We live in a world that's all about facts and data. When you want to get to know someone, you ask for more facts and data about that person. You may ask what they do for a living. You may ask what they believe. You may ask what kind of family they have. But that's about where you'd stay - in the whats.

We tell God's story the same way - the "Who" we want to introduce in the "what"s and the "that"s, as though that's enough. What God did. That God did it. Again and again, as though it's a chain of events, a sequence of God data that, once memorized as sort of a timeline or an autobiography, will reveal all that we need to know about who God is.

But if you look at the Scriptures, at the way the prophets and the apostles and the witnesses tell God's story, it's always in the "how"s. Go ahead. Read it. It's the way they branch the story out from the whats. 

The prophets remember that God rescued us in Egypt, how He called out Moses to be a leader of the people, how He revealed Himself to Pharaoh in power and in strength. We remember how He gave His people a king, choosing David to serve Him. The apostles talk about how He came as Christ to dwell among us. How He met Paul on the road. 

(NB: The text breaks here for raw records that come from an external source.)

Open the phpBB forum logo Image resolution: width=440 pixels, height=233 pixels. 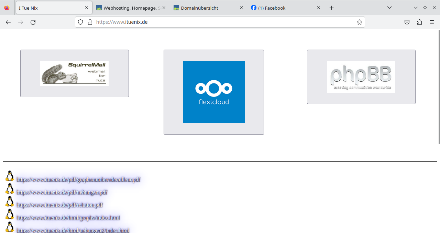pos(361,77)

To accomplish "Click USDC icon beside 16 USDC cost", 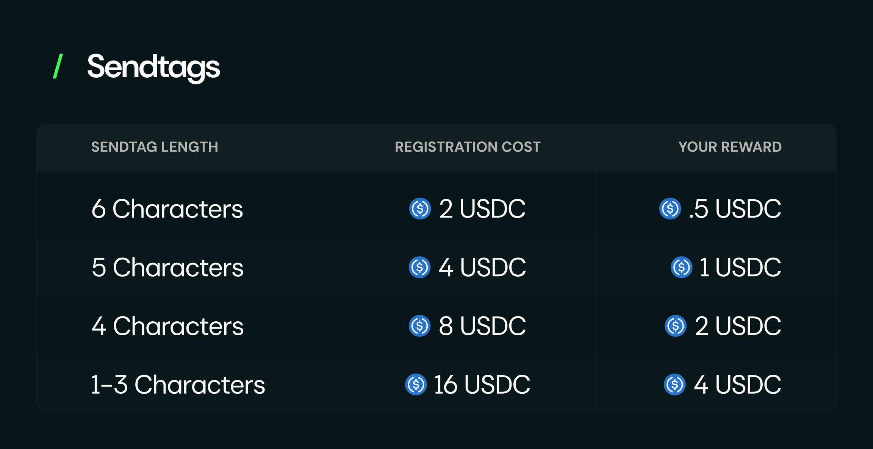I will click(416, 385).
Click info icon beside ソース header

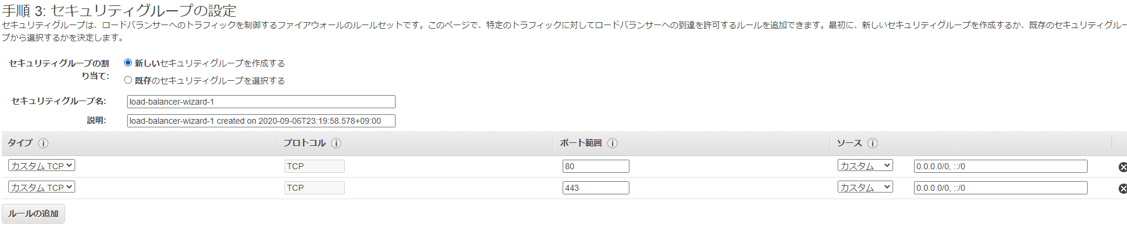pos(872,144)

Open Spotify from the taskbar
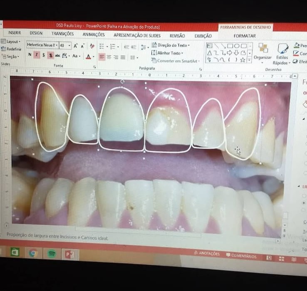click(51, 253)
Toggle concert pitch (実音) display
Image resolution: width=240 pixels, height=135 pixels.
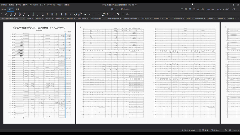tap(205, 130)
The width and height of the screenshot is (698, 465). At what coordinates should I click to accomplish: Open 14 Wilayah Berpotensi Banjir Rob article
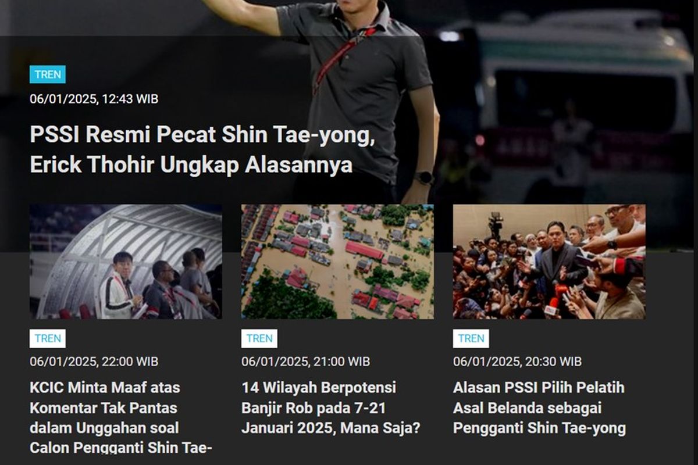coord(331,407)
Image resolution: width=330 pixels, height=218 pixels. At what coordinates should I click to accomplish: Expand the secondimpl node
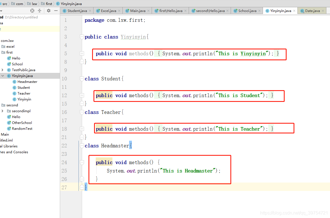3,111
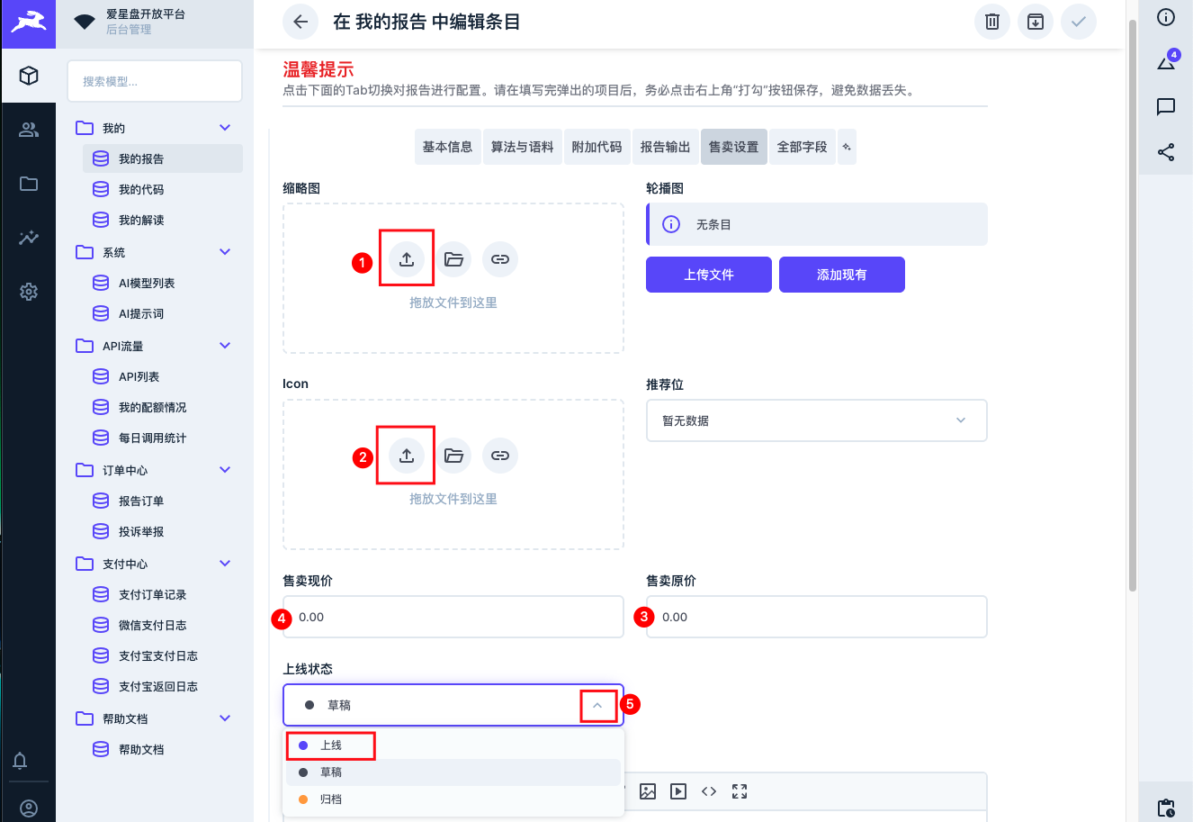This screenshot has height=822, width=1193.
Task: Open folder browse icon in Icon section
Action: (x=453, y=456)
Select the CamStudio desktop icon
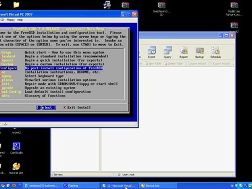 coord(16,148)
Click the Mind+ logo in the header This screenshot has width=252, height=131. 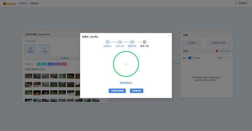(x=9, y=3)
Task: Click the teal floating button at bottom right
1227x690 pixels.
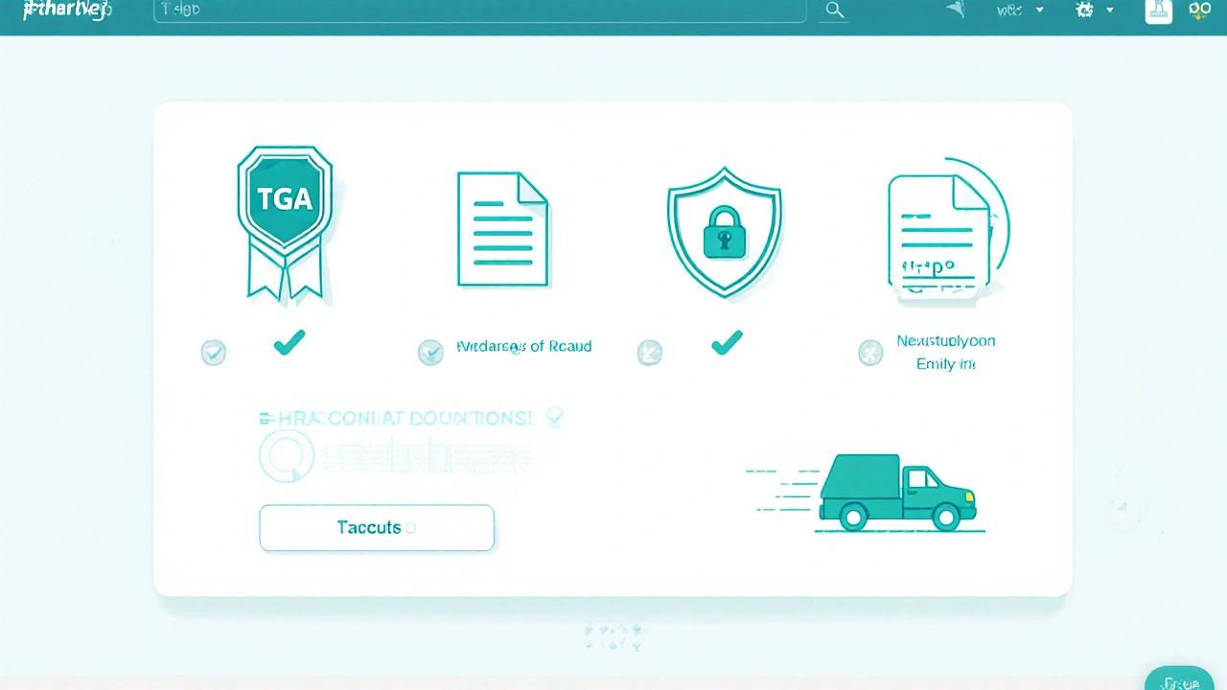Action: [1179, 679]
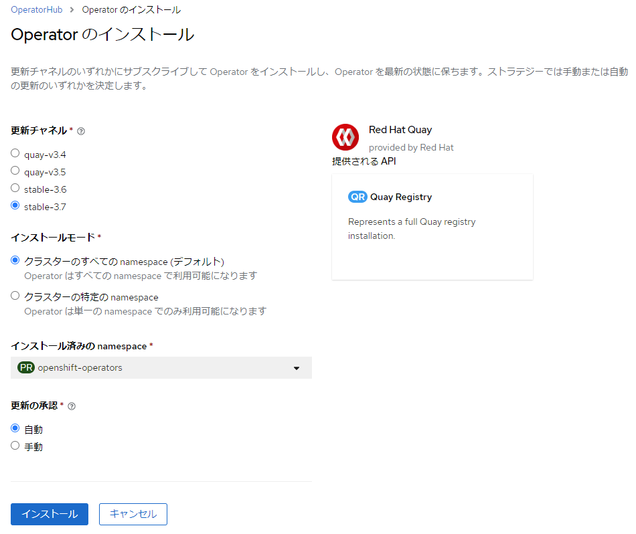636x534 pixels.
Task: Open the OperatorHub breadcrumb link
Action: pos(36,9)
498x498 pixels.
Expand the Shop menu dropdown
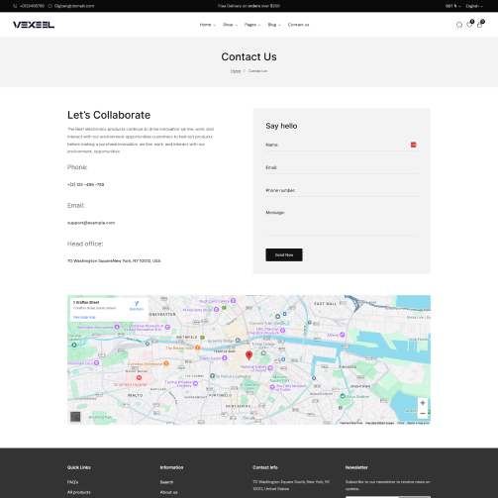click(230, 25)
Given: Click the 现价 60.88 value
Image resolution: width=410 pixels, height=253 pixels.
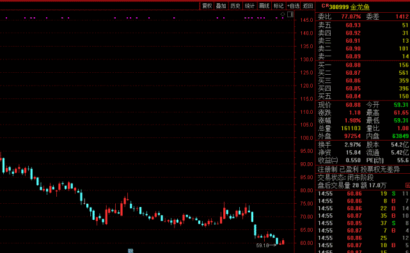Looking at the screenshot, I should 353,105.
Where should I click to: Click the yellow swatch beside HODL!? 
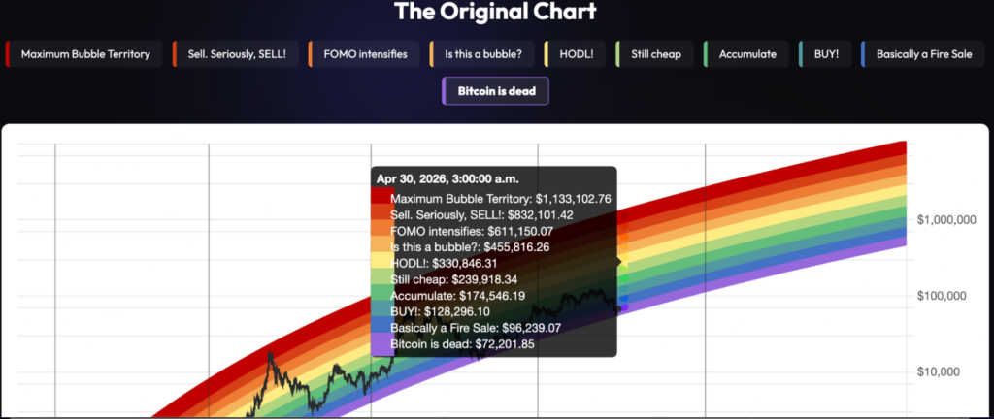547,54
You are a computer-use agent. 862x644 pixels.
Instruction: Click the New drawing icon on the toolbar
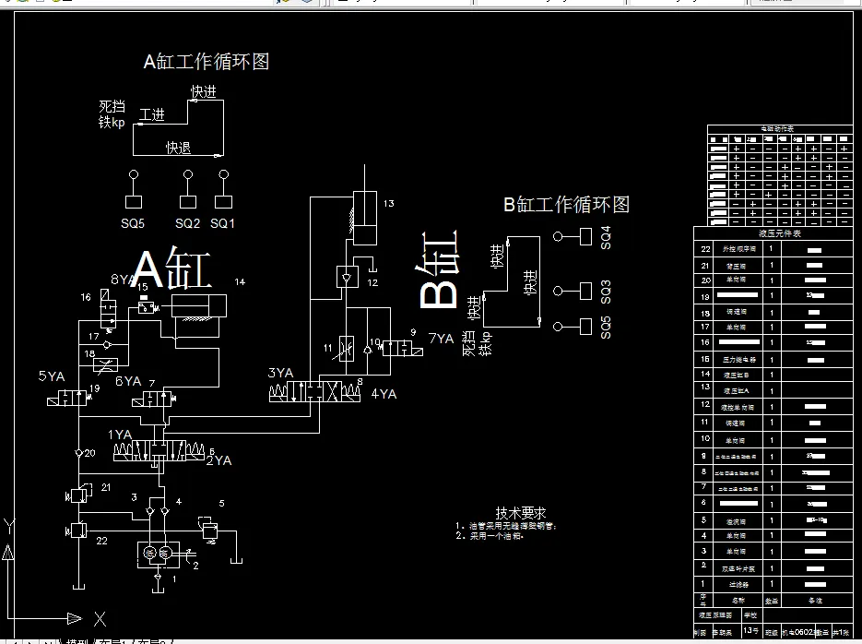pos(7,5)
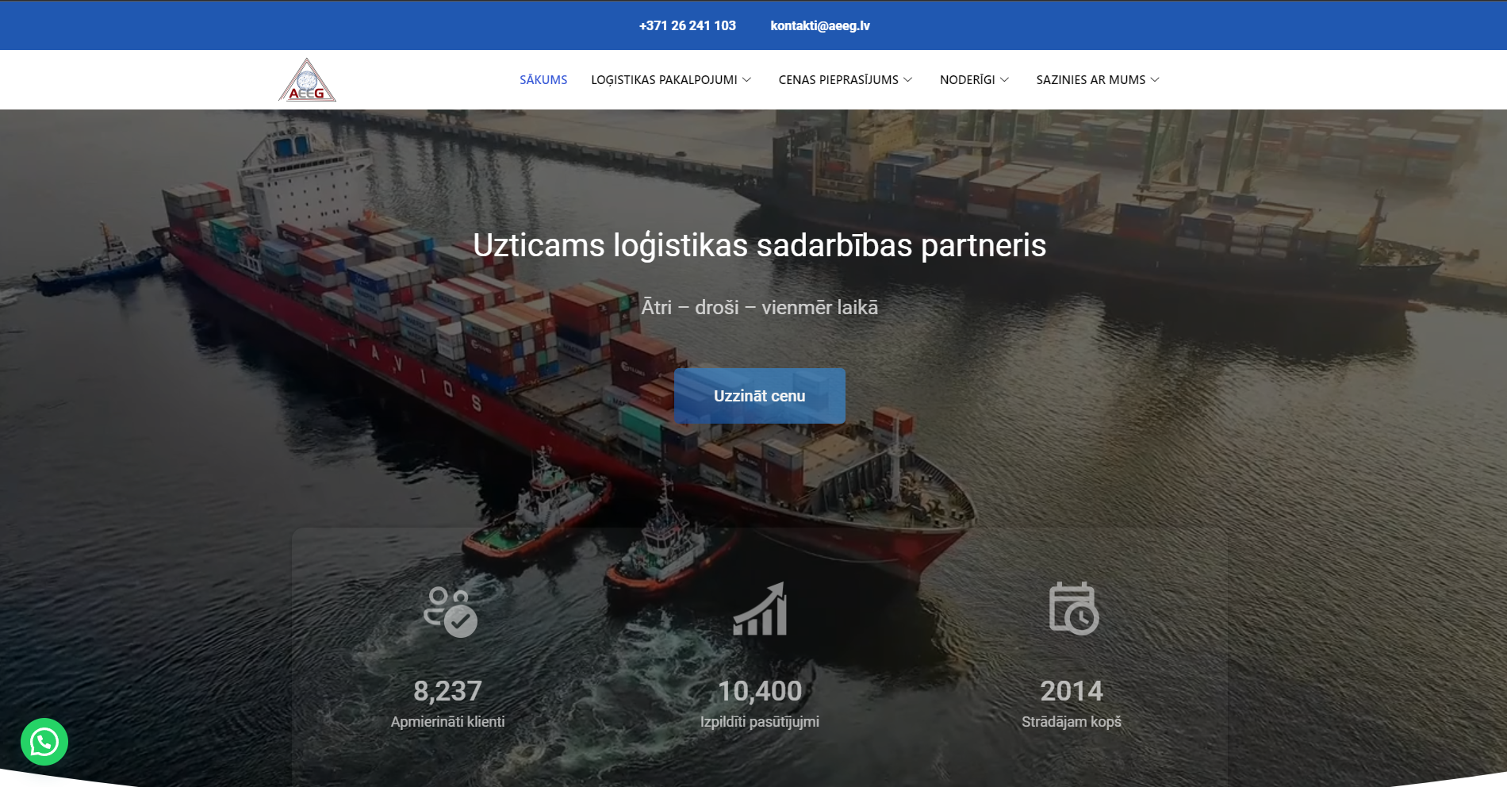Click the kontakti@aeeg.lv email address

819,25
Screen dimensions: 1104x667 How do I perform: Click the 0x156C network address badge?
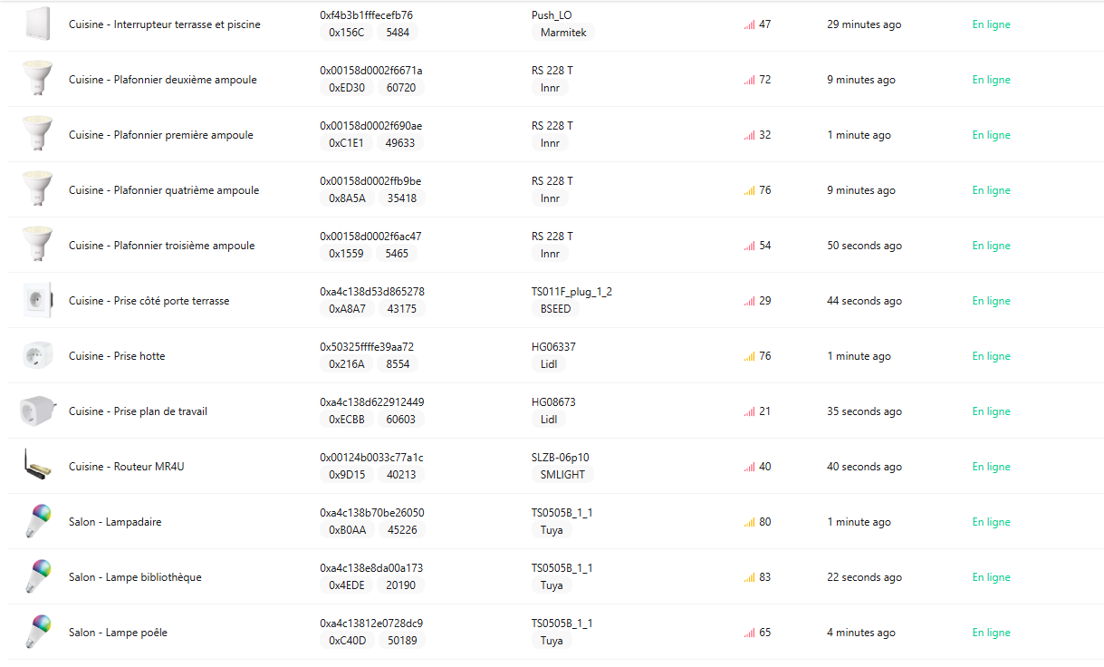tap(347, 33)

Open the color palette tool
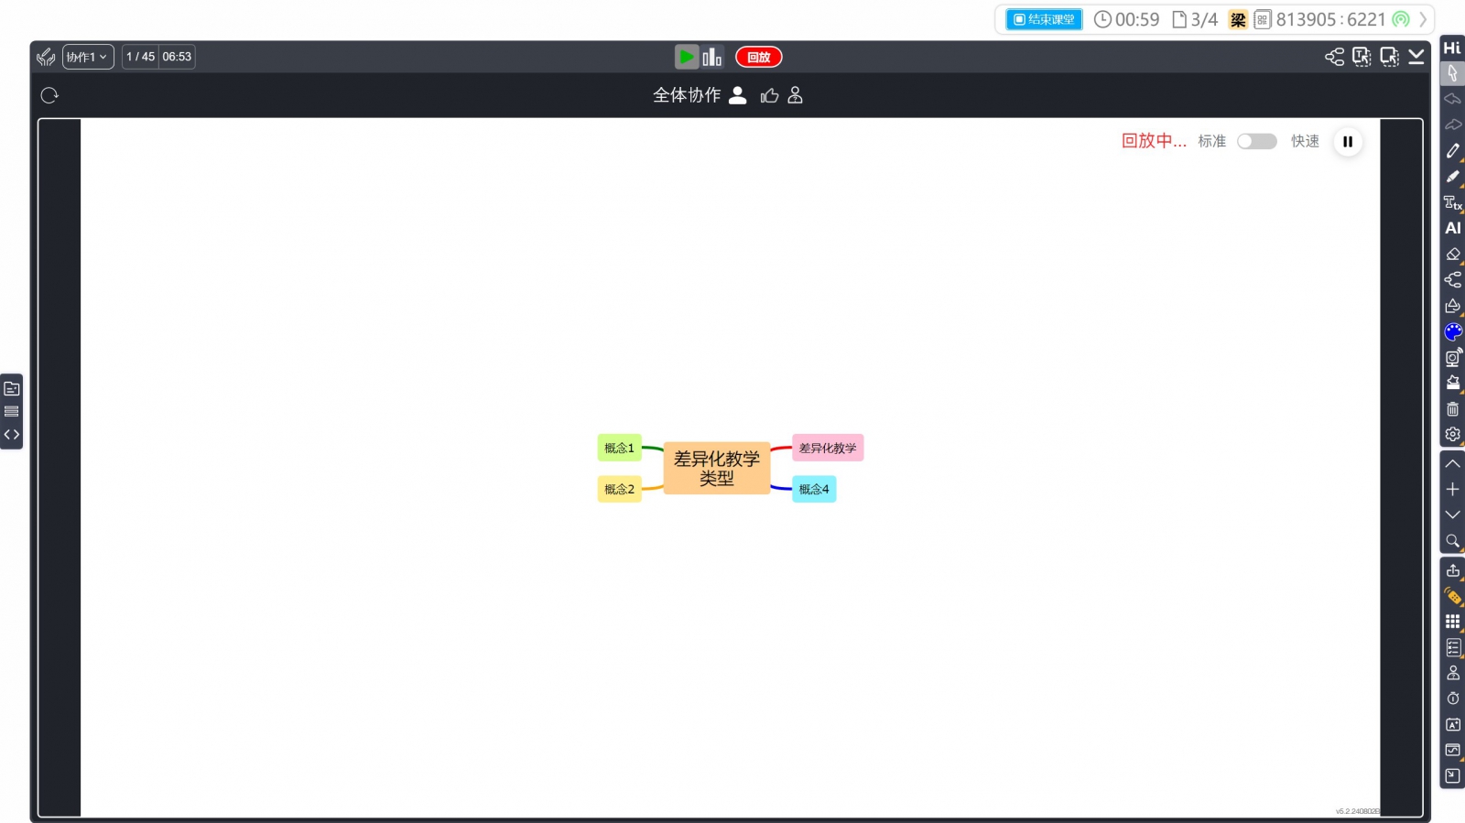point(1452,331)
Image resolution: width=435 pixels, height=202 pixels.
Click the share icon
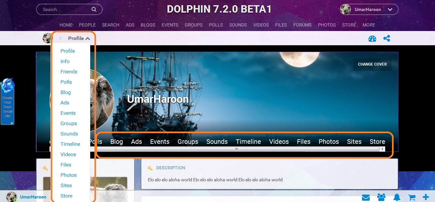tap(386, 38)
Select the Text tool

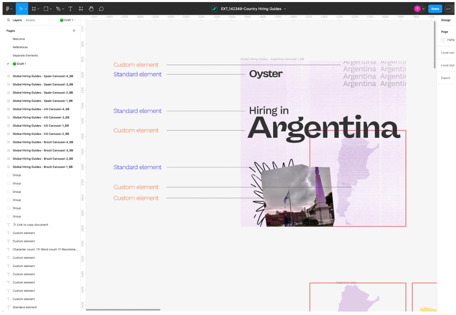coord(70,9)
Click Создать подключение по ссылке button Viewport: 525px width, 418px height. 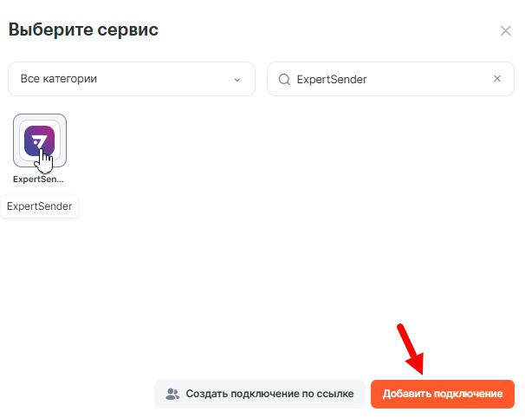point(259,394)
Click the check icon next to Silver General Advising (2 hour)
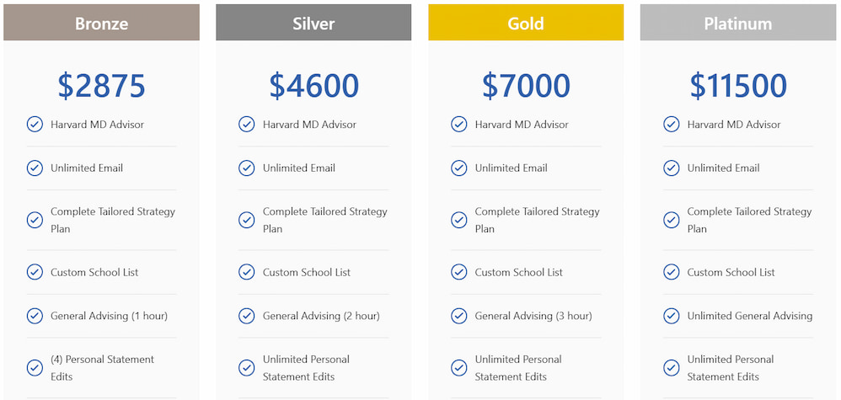 247,316
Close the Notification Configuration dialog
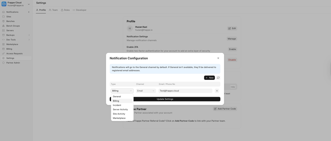Screen dimensions: 331x141 pyautogui.click(x=218, y=58)
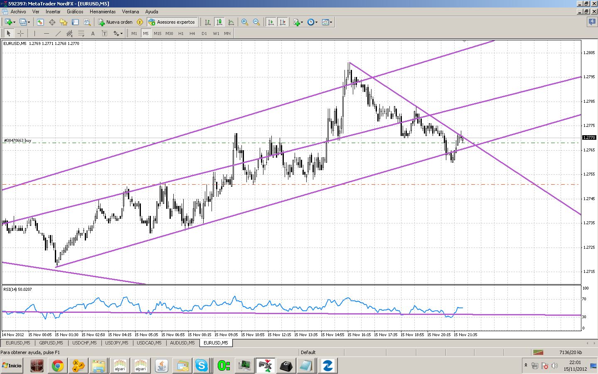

They don't remember that He did these things, although this seems to be enough for the modern Christian; they remember how He did them - a calling to life, a living memory, a scene unfolding before their very eyes, not a mere fact to be recalled. 

It's a subtle but important difference. And maybe you're thinking that it's just semantics, that there's nothing to it but words. Maybe you're even thinking that it's all in the translation, that the Bible uses the word "how" in the same way that we might use the word "what" or "that." That it's six of one and a half-dozen of the other. But that's just not the case. 

The human brain processes a how differently than a what. And more importantly, the human heart does, as well. 

Take any story and see how a how changes it. Remember that time that you were sitting around the lunch table with good friends? That you laughed so hard that milk came out of your nose? Maybe now, you're embarrassed to think about it. You don't need a reminder that milk came out of your nose. But remember when you were sitting there, how you laughed so hard that milk came out of your nose? The how makes it happen all over again, as if you're reliving it, and now, you're laughing - maybe at the same joke, remembered. 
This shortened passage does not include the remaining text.